All 292 tests passing (50 Rust + 242 Python). Backward compatible API. Maturin builds successful.

Add fine-grained control over JIT compilation and regex backend selection: - New jit(bool) method to enable/disable JIT compilation for both backends - Fix pcre2(false) to properly switch back to regexr backend - Track backend state with use_jit and use_pcre2 fields - Preserve JIT preference when cloning tokenizers - Add comprehensive tests for backend switching and JIT control Both regexr and PCRE2 backends now respect JIT preferences, allowing users to disable JIT for debugging or platform compatibility.

Update regexr dependency from v0.1.0-beta.4 to v0.1.0-beta.5, which fixes a critical bug where regex match positions could fall inside multi-byte UTF-8 characters (em-dashes, curly quotes), causing panics when tokenizing with o200k_base and cl100k_base. Add comprehensive regression tests for both vocabularies covering: - Em-dashes and curly quotes at various positions - Batch encoding with multi-byte characters - Parallel batch processing (700+ texts) - Backend consistency between regexr and PCRE2

Change repository and homepage URLs from farhan-syah/splintr to ml-rust/splintr to reflect organizational ownership. Updated in: - Cargo.toml metadata - README.md clone instructions and citation - docs/api_guide.md footer links - docs/special_tokens.md (no URL changes, but staged with related docs)

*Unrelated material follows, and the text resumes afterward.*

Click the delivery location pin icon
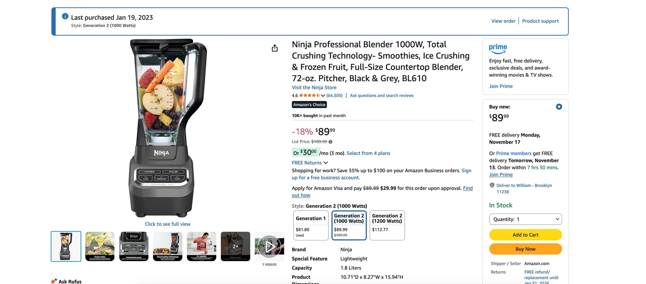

Implement complete support for Mistral AI tokenizers across three vocabulary generations, covering all Mistral model families from 7B to Large 2. Core Implementation: - Add SentencePiece mode to Tokenizer for ▁ (U+2581) word boundary handling - Implement new_sentencepiece() and from_bytes_sentencepiece() constructors - Add with_full_options() for complete control over tokenizer configuration - Handle space-to-▁ conversion during encoding and reverse during decoding - Support duplicate token handling in V2 via explicit decoder Vocabulary Support: - mistral_v1 (~32k tokens): Mistral 7B v0.1/v0.2, Mixtral 8x7B - mistral_v2 (~32,768 tokens): Mistral 7B v0.3, Codestral, Mixtral 8x22B - mistral_v3 (~131k tokens): Mistral NeMo, Large 2, Pixtral (Tekken) - All include 54 agent tokens for chat, reasoning, and tool use Special Token Handling: - V1: Basic SentencePiece tokens (<unk>, <s>, </s>) - V2: V1 + control tokens ([INST], [/INST], [TOOL_CALLS], etc.) - V3: Same control tokens as V2, but Tiktoken-based (not SentencePiece) Python Bindings: - Add from_pretrained("mistral_v1"/"mistral_v2"/"mistral_v3") - Export MISTRAL_V1/V2/V3_AGENT_TOKENS for programmatic access - Full parity with cl100k_base and llama3 tokenizer APIs Testing: - Add comprehensive Python tests for all three Mistral versions - Add Rust integration tests for V2 edge cases - Verify encoding/decoding round-trips for all vocabularies - Test special token handling and agent token IDs - All 242 tests passing (50 unit + 192 integration tests) Tooling: - Add scripts/generate_agent_tokens.py for auto-generating bindings - Add vocabulary extraction scripts for all Mistral versions - Eliminate manual synchronization between Rust and Python agent tokens - Single source of truth in generate_agent_tokens.py This enables splintr to tokenize for the full Mistral model family with identical behavior to official Mistral tokenizers, while maintaining the 10-12x performance advantage over tiktoken.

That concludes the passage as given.